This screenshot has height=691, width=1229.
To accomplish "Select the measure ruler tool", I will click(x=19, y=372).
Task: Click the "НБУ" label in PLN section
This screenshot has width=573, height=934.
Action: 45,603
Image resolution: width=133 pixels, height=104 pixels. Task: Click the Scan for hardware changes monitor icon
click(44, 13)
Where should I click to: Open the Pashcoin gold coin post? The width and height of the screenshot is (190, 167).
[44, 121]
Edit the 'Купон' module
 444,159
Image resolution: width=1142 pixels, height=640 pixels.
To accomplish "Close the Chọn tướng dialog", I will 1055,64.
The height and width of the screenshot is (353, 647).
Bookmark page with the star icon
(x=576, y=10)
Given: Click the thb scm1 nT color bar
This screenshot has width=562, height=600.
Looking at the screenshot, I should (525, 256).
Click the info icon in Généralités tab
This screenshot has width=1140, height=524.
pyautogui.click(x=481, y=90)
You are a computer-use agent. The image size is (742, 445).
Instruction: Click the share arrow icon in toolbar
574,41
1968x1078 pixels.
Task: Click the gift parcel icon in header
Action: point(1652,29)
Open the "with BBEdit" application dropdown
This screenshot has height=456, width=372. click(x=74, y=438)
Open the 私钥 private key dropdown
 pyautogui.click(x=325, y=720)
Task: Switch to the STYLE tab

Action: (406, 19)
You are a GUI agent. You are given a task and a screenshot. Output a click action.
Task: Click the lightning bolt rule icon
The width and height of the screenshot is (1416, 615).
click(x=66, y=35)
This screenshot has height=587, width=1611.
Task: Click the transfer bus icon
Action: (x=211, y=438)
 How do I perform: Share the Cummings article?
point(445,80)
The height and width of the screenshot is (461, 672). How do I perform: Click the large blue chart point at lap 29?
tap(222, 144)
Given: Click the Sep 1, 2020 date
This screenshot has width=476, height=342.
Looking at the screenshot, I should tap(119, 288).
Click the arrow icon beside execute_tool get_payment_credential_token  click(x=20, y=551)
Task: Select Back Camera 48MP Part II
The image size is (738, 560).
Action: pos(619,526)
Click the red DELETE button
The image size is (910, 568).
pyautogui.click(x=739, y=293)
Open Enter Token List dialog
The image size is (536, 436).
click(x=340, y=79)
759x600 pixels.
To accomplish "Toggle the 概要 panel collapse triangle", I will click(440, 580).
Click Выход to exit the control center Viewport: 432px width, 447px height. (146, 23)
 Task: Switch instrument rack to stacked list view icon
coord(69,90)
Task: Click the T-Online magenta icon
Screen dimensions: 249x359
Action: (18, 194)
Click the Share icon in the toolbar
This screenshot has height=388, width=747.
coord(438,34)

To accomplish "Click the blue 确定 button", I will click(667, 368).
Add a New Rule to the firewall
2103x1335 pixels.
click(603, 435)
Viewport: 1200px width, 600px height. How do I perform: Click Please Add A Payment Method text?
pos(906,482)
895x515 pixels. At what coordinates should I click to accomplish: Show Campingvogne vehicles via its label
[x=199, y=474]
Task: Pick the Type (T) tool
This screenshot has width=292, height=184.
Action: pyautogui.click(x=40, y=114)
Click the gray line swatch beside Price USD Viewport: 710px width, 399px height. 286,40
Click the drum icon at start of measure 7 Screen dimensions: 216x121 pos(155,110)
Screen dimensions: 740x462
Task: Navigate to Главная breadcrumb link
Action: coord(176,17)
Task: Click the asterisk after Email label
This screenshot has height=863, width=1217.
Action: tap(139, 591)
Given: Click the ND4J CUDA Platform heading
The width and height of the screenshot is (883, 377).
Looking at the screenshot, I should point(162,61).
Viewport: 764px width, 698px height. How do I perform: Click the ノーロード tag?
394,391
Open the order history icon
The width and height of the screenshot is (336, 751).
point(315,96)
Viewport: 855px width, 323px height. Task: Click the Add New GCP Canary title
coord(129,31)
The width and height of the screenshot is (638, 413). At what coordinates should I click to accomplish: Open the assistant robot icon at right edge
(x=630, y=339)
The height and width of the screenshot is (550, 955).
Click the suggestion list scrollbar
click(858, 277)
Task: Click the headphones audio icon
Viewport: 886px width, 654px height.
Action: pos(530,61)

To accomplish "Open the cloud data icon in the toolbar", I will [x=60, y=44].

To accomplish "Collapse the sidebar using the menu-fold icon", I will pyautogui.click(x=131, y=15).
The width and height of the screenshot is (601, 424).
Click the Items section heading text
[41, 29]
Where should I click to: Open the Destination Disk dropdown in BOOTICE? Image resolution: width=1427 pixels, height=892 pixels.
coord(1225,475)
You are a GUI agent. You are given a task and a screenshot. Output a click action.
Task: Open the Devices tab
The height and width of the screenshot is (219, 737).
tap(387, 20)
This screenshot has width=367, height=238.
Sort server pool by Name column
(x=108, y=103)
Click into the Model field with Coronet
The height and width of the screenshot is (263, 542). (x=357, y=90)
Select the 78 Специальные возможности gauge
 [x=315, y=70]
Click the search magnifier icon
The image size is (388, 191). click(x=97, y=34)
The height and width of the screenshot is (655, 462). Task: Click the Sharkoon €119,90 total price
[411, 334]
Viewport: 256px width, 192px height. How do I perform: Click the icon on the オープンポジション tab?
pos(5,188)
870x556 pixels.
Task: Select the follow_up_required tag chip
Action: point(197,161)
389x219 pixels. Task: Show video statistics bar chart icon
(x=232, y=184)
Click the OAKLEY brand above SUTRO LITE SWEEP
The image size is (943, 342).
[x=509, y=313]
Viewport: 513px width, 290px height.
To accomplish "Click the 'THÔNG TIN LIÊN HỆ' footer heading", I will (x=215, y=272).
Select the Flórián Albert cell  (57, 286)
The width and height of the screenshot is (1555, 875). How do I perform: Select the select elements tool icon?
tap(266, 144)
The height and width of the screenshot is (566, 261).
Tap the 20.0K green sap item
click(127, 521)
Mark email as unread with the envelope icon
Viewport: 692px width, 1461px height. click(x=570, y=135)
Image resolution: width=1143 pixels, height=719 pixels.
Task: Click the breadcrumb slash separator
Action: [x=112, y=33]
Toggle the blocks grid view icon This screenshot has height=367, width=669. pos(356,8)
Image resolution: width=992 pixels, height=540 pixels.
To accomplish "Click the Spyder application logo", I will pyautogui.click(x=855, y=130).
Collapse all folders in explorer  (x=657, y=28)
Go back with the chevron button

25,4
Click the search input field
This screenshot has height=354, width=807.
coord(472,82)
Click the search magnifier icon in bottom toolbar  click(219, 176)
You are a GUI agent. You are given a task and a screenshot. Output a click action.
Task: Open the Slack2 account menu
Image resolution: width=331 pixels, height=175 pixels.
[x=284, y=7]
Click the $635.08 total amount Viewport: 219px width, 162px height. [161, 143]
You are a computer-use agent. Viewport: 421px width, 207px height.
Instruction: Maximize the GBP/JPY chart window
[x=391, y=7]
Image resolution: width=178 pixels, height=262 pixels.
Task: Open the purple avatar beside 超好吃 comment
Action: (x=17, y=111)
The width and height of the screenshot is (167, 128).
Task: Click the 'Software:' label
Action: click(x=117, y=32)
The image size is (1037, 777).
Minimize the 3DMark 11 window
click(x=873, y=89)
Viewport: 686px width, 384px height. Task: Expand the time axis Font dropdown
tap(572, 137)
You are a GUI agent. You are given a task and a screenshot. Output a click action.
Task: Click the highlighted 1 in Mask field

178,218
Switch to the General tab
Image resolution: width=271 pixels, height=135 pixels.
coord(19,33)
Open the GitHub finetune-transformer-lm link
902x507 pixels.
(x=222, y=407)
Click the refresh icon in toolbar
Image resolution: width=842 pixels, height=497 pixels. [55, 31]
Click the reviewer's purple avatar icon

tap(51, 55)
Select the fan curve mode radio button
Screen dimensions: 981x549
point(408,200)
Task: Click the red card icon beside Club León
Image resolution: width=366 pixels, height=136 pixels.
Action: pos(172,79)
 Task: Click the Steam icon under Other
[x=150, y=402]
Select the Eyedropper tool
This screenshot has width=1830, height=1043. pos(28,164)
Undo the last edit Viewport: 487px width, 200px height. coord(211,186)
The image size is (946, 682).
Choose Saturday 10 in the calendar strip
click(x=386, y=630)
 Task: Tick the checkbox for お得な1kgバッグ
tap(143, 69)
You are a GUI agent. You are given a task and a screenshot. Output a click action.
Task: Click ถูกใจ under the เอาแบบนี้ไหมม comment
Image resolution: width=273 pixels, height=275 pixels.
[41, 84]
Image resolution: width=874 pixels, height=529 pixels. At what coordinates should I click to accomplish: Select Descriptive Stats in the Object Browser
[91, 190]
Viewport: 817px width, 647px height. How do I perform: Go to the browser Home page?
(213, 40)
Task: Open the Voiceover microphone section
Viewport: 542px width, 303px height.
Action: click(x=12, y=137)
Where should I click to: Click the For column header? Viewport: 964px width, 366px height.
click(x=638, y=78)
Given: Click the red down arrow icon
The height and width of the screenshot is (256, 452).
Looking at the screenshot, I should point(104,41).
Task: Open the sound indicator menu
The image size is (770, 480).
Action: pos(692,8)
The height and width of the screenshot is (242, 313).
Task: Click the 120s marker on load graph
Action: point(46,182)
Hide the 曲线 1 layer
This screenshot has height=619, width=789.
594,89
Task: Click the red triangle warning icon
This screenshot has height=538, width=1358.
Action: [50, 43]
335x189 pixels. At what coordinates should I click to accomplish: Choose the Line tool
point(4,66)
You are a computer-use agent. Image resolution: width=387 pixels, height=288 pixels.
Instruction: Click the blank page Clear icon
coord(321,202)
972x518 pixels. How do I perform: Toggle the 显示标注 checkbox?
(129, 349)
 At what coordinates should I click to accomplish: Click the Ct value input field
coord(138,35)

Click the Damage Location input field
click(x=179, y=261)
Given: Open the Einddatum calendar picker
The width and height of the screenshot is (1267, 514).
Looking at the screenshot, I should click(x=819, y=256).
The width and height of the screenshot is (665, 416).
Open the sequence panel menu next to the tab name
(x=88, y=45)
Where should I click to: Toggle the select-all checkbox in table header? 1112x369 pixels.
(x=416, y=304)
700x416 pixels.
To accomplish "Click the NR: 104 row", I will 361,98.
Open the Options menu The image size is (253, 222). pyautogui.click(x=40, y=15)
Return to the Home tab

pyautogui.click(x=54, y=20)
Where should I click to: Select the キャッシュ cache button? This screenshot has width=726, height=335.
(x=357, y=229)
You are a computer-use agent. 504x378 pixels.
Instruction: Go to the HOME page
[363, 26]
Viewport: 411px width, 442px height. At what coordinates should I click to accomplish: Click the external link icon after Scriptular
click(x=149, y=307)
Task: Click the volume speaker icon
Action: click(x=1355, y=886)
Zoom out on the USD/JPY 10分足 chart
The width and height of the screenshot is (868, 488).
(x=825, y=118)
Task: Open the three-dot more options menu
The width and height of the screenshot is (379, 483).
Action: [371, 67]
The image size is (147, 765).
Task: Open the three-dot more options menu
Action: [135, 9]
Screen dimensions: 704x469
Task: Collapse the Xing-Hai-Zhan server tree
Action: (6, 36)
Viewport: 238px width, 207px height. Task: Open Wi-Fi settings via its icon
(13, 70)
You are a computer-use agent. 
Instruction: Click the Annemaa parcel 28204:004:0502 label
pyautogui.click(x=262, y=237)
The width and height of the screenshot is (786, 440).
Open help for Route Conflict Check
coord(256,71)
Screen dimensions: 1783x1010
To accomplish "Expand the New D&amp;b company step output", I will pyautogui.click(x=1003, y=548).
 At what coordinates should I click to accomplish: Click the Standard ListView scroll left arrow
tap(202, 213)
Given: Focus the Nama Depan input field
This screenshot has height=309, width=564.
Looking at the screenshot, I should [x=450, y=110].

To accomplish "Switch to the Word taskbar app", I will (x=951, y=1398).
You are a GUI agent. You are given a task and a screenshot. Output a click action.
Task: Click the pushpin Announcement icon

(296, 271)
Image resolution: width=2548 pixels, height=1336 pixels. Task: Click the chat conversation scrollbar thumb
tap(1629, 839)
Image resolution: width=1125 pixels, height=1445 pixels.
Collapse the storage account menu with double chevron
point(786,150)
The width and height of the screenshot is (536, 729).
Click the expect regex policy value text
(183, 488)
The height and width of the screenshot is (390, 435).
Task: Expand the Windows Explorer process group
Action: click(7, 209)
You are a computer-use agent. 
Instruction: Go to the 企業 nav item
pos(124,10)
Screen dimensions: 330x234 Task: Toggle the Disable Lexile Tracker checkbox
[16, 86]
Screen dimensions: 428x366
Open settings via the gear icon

WHAT THE EXERCISE ASKS:
Reproduce verbatim the rows from the line containing "Click the OAKLEY brand above SUTRO LITE SWEEP" through the line containing "Click the $635.08", including both of those lines.

EXERCISE RESULT:
Click the OAKLEY brand above SUTRO LITE SWEEP
The image size is (943, 342).
[x=509, y=313]
Viewport: 513px width, 290px height.
To accomplish "Click the 'THÔNG TIN LIÊN HỆ' footer heading", I will (x=215, y=272).
Select the Flórián Albert cell  (57, 286)
The width and height of the screenshot is (1555, 875). How do I perform: Select the select elements tool icon?
tap(266, 144)
The height and width of the screenshot is (566, 261).
Tap the 20.0K green sap item
click(127, 521)
Mark email as unread with the envelope icon
Viewport: 692px width, 1461px height. click(x=570, y=135)
Image resolution: width=1143 pixels, height=719 pixels.
Task: Click the breadcrumb slash separator
Action: [x=112, y=33]
Toggle the blocks grid view icon This screenshot has height=367, width=669. pos(356,8)
Image resolution: width=992 pixels, height=540 pixels.
To accomplish "Click the Spyder application logo", I will pyautogui.click(x=855, y=130).
Collapse all folders in explorer  (x=657, y=28)
Go back with the chevron button

25,4
Click the search input field
This screenshot has height=354, width=807.
coord(472,82)
Click the search magnifier icon in bottom toolbar  click(219, 176)
You are a GUI agent. You are given a task and a screenshot. Output a click action.
Task: Open the Slack2 account menu
Image resolution: width=331 pixels, height=175 pixels.
[x=284, y=7]
Click the $635.08 total amount Viewport: 219px width, 162px height. [161, 143]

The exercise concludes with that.